I’m currently doing Work Experience at Microsoft Research in Cambridge (MSR Cambridge) and despite my gripes about Microsoft software, the research centre and some of the stuff people are doing there is pretty cool. Here’s what I’ve done so far and what I think of the place / stuff.
I arrived in Cambridge to a 4-storey house all to myself (!) complete with dishwasher, washing machine, decent cooking stuff etc. I saw the wifi router but it wasn’t broadcasting beacons – it was a hidden SSID. So I spent about 3 hours capping packets to no avail on a nearby WEP wifi and finally realised that (a) there was an ethernet cable sticking out of the wifi router which I could plug into, and (b) the router had its hidden SSID written on it.
After waking up the next day to three alarms (alarm clock, laptop, watch; 5 minutes apart from each other; I wanted to make sure I actually got up on time … for once) I left my laptop at home with three layers of Lifehacker-inspired protection (physical lock, Yawcam for motion detection webcam and LaptopAlarm – a thief would have to have his/her photo uploaded to an FTP server and walk around Cambridge with a chest of drawers attached to a laptop that starts screaming the second it’s unplugged in order to steal my laptop) and walked the 1.6 mile commute to MSR in the West Cambridge Site NW of the city. I eventually arrived where I was issued a temporary pass, a Microsoft Research rucksack, some freebies and a ‘wottle’ – MS in an attempt to do the environment some good decided to issue refillable recycled plastic/rubber (?) bottles. The person who came up with the idea evidently had the same lack of aptitude as I do when it comes to names; it’s got ‘wottled by you’ written on the side…

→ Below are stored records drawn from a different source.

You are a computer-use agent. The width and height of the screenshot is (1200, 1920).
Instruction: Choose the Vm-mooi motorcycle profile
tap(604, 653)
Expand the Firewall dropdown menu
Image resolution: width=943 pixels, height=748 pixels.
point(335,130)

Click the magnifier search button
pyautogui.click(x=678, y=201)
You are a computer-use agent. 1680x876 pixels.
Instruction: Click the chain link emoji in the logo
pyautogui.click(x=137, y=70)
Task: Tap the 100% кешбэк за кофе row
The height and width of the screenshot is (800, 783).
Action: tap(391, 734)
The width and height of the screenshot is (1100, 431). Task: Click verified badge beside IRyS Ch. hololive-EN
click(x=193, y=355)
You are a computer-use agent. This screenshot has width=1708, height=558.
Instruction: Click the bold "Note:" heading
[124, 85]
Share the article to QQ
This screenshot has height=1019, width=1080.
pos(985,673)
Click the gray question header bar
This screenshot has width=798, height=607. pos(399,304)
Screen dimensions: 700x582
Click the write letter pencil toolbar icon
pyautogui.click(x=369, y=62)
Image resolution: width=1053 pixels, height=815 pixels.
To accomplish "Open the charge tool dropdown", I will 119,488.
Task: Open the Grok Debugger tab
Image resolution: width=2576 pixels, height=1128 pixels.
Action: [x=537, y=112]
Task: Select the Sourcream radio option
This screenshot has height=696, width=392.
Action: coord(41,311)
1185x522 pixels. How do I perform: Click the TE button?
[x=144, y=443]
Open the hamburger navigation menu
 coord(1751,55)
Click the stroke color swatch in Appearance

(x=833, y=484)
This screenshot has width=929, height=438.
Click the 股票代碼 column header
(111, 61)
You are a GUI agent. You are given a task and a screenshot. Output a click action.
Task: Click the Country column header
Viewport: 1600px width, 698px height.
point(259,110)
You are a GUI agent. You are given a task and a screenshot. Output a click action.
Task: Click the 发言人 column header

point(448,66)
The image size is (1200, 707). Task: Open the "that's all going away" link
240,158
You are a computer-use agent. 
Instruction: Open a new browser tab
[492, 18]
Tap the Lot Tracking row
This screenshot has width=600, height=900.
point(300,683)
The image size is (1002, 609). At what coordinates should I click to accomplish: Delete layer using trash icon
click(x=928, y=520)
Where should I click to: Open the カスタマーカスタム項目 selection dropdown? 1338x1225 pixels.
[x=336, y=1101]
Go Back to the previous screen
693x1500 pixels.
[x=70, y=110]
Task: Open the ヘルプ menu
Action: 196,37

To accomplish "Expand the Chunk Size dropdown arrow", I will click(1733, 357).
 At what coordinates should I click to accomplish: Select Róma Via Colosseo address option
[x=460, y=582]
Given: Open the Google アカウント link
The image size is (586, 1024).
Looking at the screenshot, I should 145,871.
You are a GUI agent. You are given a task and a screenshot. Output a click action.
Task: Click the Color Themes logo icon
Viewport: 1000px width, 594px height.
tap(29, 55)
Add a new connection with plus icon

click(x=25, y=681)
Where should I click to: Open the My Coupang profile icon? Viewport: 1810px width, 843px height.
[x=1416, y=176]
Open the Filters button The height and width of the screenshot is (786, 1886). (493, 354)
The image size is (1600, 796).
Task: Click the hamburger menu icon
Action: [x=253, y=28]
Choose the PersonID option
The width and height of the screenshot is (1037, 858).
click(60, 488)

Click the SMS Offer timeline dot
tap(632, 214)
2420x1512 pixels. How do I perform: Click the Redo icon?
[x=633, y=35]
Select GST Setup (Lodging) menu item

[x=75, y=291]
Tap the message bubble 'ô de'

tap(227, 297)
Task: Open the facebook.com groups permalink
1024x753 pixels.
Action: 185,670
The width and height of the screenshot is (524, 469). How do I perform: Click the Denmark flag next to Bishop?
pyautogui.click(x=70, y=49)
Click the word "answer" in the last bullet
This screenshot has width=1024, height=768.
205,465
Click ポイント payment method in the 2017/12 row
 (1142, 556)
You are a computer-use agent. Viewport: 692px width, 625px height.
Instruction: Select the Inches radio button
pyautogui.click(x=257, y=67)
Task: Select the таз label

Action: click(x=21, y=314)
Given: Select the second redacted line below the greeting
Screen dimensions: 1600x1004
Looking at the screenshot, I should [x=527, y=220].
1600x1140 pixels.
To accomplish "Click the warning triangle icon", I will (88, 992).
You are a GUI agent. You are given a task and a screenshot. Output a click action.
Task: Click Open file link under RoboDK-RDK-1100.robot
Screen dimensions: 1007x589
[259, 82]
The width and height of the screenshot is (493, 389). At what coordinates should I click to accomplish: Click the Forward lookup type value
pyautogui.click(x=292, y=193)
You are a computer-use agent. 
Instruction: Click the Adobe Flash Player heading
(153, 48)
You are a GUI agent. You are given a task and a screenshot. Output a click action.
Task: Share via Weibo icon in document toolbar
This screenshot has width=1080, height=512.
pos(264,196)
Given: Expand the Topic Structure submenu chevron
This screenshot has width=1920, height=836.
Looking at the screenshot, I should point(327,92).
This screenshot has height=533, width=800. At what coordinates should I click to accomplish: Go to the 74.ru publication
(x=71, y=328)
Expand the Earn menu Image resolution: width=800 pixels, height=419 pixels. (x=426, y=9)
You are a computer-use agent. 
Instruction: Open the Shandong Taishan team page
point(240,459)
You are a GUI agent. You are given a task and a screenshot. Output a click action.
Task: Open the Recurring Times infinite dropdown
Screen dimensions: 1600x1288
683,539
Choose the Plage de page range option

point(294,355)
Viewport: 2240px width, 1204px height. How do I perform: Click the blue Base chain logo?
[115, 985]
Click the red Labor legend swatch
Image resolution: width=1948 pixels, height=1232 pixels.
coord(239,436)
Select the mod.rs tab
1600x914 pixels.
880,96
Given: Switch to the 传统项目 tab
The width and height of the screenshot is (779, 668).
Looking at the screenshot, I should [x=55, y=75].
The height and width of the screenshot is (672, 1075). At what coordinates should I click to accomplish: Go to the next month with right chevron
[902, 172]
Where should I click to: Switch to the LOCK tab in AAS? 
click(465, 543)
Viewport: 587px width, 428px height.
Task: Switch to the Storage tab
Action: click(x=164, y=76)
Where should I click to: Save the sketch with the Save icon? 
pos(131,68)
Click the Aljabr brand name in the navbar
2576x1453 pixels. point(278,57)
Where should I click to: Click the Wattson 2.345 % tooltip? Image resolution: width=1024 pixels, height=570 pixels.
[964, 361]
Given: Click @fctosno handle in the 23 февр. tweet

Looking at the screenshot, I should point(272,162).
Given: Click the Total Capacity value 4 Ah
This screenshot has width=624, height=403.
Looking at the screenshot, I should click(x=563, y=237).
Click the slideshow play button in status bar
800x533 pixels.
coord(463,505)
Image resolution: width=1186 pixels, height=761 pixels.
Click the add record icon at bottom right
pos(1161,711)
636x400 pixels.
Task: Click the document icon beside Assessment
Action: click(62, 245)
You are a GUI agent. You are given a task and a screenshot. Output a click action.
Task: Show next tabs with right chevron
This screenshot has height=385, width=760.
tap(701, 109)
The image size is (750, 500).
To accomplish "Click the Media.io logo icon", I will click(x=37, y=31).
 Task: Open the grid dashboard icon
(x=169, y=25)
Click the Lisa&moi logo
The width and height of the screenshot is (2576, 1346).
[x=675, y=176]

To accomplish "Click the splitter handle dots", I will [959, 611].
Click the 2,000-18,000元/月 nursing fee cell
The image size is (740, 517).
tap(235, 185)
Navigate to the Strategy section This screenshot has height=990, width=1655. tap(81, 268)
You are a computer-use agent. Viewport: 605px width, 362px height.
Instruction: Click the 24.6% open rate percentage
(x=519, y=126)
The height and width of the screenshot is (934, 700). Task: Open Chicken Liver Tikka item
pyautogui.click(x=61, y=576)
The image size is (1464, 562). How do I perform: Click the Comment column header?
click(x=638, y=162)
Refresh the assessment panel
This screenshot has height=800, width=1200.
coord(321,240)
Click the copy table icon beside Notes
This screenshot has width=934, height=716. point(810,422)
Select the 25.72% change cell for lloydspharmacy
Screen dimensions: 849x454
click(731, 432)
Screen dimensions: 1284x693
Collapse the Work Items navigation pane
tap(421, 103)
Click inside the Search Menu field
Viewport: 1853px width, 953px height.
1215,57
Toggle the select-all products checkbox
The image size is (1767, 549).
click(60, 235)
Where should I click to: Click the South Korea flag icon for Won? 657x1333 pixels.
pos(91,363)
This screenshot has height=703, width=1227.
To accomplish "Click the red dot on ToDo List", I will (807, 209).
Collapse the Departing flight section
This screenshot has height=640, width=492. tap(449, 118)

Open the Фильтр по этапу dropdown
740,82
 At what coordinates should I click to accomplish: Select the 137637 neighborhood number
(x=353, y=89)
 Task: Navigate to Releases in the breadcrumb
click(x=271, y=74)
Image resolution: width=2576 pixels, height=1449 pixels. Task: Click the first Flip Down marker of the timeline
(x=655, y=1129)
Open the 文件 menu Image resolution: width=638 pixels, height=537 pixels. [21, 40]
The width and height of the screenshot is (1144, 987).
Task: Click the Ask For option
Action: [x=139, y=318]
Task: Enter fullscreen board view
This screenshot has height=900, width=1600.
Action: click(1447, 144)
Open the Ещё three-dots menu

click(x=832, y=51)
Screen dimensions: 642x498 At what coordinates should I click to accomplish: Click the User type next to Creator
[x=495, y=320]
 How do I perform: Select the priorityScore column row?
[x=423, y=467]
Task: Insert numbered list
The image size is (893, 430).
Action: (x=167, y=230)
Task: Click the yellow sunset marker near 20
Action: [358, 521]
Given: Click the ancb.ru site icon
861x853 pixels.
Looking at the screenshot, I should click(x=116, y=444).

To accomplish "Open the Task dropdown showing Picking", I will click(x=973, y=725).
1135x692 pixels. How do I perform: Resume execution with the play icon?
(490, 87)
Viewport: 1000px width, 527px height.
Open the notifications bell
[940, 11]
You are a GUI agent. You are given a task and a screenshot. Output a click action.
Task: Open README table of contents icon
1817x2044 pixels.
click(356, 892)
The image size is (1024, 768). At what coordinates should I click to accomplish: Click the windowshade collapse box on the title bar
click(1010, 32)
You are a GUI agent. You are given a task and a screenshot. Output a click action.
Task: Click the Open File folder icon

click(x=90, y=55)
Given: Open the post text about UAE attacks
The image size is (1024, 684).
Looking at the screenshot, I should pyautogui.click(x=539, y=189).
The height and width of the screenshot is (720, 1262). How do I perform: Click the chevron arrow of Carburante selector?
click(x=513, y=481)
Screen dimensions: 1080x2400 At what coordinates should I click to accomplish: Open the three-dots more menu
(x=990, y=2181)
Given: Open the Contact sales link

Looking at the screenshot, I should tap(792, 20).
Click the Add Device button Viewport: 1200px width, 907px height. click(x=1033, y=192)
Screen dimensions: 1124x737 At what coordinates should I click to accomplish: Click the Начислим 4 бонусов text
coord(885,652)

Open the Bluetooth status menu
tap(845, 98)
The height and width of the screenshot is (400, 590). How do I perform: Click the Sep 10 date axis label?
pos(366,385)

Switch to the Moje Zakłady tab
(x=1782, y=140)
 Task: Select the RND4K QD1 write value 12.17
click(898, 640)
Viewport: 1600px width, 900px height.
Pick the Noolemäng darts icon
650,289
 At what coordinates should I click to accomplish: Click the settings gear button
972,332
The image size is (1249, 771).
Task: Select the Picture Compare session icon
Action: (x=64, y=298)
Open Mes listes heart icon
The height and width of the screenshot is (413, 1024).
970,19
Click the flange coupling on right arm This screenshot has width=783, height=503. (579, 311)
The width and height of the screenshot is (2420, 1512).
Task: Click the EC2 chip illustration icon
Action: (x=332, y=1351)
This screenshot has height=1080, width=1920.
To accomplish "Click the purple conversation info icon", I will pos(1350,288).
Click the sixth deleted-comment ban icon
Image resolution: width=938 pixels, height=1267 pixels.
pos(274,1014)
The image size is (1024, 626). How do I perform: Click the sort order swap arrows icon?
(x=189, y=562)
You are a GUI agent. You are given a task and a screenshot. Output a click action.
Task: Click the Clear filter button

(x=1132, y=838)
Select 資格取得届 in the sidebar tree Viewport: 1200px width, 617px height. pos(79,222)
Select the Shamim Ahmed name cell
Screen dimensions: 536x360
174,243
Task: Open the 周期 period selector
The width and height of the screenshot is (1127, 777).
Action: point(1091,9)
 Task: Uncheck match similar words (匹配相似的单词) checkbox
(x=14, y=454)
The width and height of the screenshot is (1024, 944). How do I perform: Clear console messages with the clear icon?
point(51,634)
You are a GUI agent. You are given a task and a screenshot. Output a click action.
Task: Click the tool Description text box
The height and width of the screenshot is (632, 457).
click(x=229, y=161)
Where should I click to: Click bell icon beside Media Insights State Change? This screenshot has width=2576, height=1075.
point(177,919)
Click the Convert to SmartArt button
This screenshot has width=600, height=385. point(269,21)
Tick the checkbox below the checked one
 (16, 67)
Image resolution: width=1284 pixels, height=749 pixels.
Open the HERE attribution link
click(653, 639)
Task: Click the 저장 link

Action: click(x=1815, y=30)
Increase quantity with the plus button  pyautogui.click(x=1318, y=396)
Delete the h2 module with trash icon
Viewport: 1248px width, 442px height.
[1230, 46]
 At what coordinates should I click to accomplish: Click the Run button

I also met my supervisor who explained a little about what the project I was to be working on (Infer.NET in the machine learning area) is all about – Bayesian inference. It’s basically a system of statistical modelling which takes in information about distributions, observed values and interaction between random variables and infers new distributions by applying Bayes’ Theorem (which SJRH gave us a talk in the dying weeks of term). In terms of the theory all he said was when there are several distributions it gets pretty complicated and uber-badass integration (not his words) is necessary which, until an approximate method was found a couple of years ago, wasn’t really possible computationally. He also introduced me to a couple of the team members, one of whom has a firm belief that random variables should be a part of programming and are as valid as, if not more than, ‘normal’ everyday data types like integers.
Eventually we settled on my project. I’d mentioned the Monty Hall problem when discussing Bayes’ Theorem and he proposed that I work on a display implementing that using Infer.NET as a simple project, and also to give me an idea of how something like that would be implemented using this framework. At that point I was more or less left to my own devices to familiarise myself with the workstation and Visual Studio and to complete a stack of paperwork I’d been given. I think it was at about this point that I discovered I was working on an 8-core Dell Precision workstation. Serious overkill – as Guy pointed out, probably employees spend most of their time gaming and consequently don’t get much done!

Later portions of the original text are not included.